# Prune repository contents

This notebook clears out all files in the repositories we have checked
out except for the files repo2docker uses to determine what to build.

In [19]:
import os
from glob import glob
from tqdm.auto import tqdm
import shutil

In [20]:
def find_paths_to_keep(repos_dir, filenames):
    """
    Yield list of paths to be kept from inside repos_dir
    
    If there is a 'binder' directory, it will be returned in
    full.

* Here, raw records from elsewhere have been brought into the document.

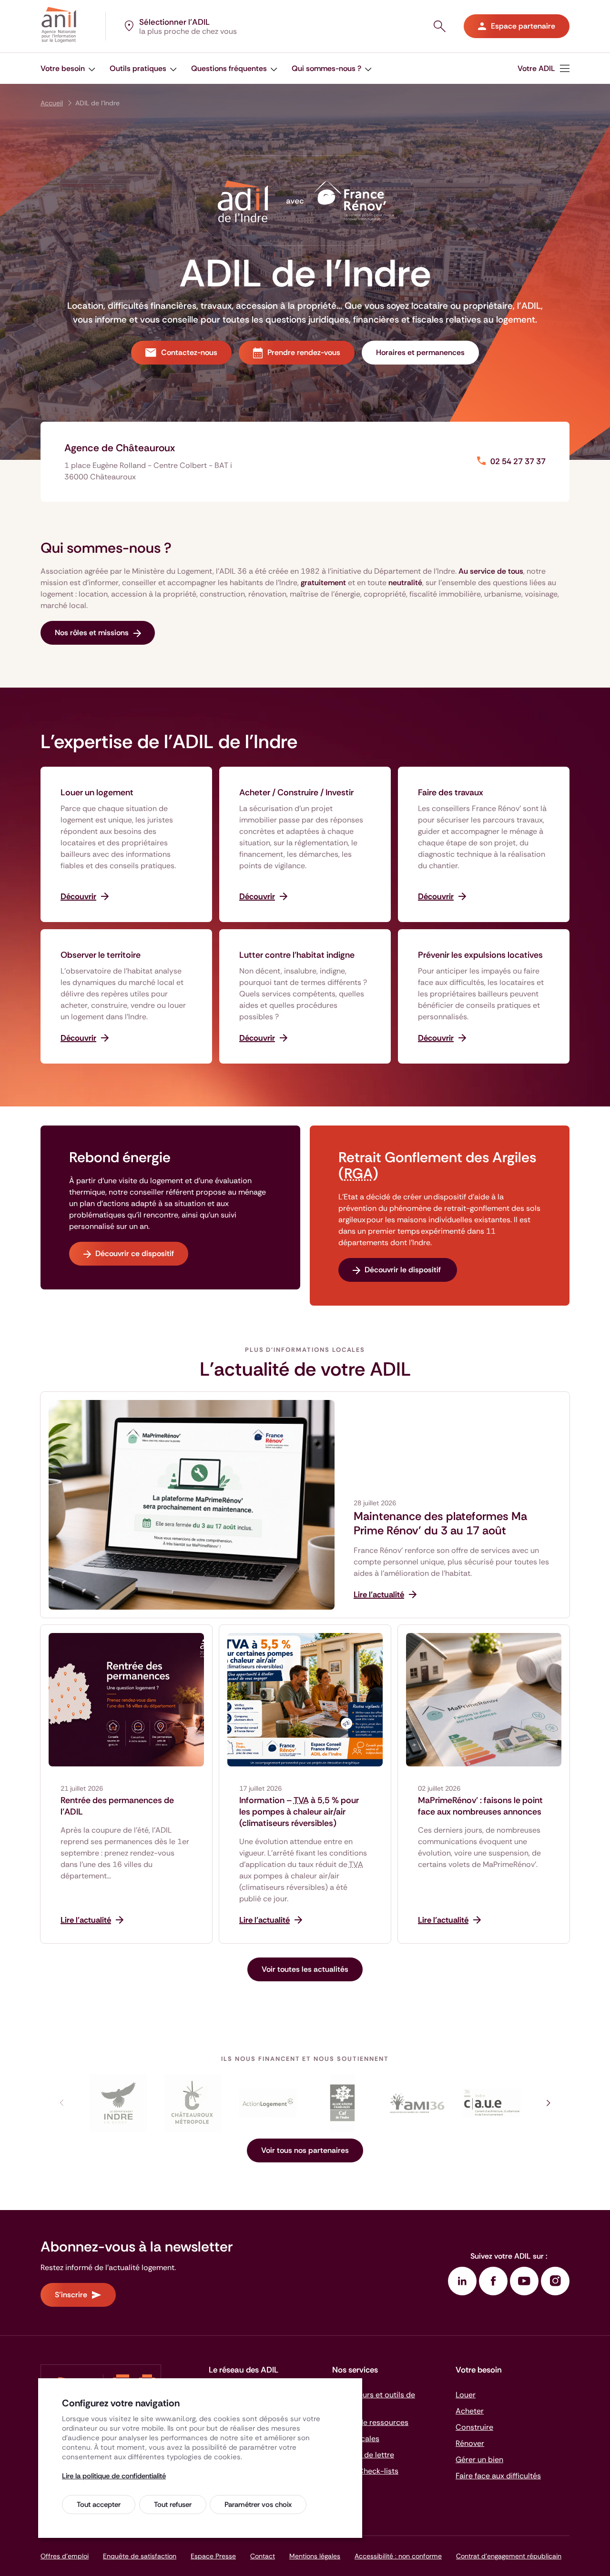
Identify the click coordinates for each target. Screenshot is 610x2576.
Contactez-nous (189, 352)
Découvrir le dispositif (404, 1270)
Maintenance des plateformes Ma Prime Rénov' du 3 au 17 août (440, 1523)
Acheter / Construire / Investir (296, 792)
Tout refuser (173, 2504)
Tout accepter (99, 2504)
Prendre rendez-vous (303, 352)
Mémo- (365, 2471)
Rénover (470, 2443)
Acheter (470, 2411)
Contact (262, 2556)
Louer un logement (97, 792)
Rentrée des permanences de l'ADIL (117, 1806)
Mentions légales (314, 2556)
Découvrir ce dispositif (134, 1253)
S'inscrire (71, 2295)
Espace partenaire (523, 26)
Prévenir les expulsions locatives (480, 955)
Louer (466, 2395)
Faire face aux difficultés (498, 2476)
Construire (474, 2427)
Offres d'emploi (65, 2556)
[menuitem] (67, 68)
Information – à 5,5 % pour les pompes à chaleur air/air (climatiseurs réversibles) (299, 1812)
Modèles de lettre (363, 2455)
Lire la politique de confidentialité (114, 2476)
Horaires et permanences (420, 352)
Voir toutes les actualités (305, 1969)
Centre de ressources (370, 2422)
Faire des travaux (450, 792)
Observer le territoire (101, 955)
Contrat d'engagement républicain (508, 2556)
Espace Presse (213, 2556)
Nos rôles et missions (92, 633)
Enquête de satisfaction (139, 2556)
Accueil (52, 103)
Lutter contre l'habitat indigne (297, 955)
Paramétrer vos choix (258, 2504)
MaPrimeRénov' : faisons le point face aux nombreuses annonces (480, 1806)
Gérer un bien (479, 2459)
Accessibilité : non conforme (398, 2556)
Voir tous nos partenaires (305, 2150)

If not, files in the root directory that match any
    of the names in the `filenames` iterable will be returned.
    """
    for repo in glob(os.path.join(repos_dir, '*', '*')):
        binder_dir = os.path.join(repo, 'binder')
        if os.path.exists(binder_dir):
            yield binder_dir
            continue
        
        for filename in filenames:
            fullpath = os.path.join(repo, filename)
            if os.path.exists(fullpath):
                yield fullpath
    

In [21]:
filenames_to_keep = [
    'requirements.txt',
    'runtime.txt',
    'apt.txt',
    'Dockerfile',
    'postBuild',
    'install.R',
    'DESCRIPTION',
    'setup.py',
    'REQUIRE'
]

for kept_path in tqdm(find_files_to_keep('repos', filenames_to_keep)):
    target_path = os.path.join('sparse', kept_path)
    os.makedirs(os.path.dirname(target_path), exist_ok=True)
    if os.path.isdir(kept_path):
        if os.path.exists(target_path):
            shutil.rmtree(target_path)
        shutil.copytree(kept_path, target_path)
    else:
        shutil.copy2(kept_path, target_path)
    

HBox(children=(IntProgress(value=1, bar_style='info', max=1), HTML(value='')))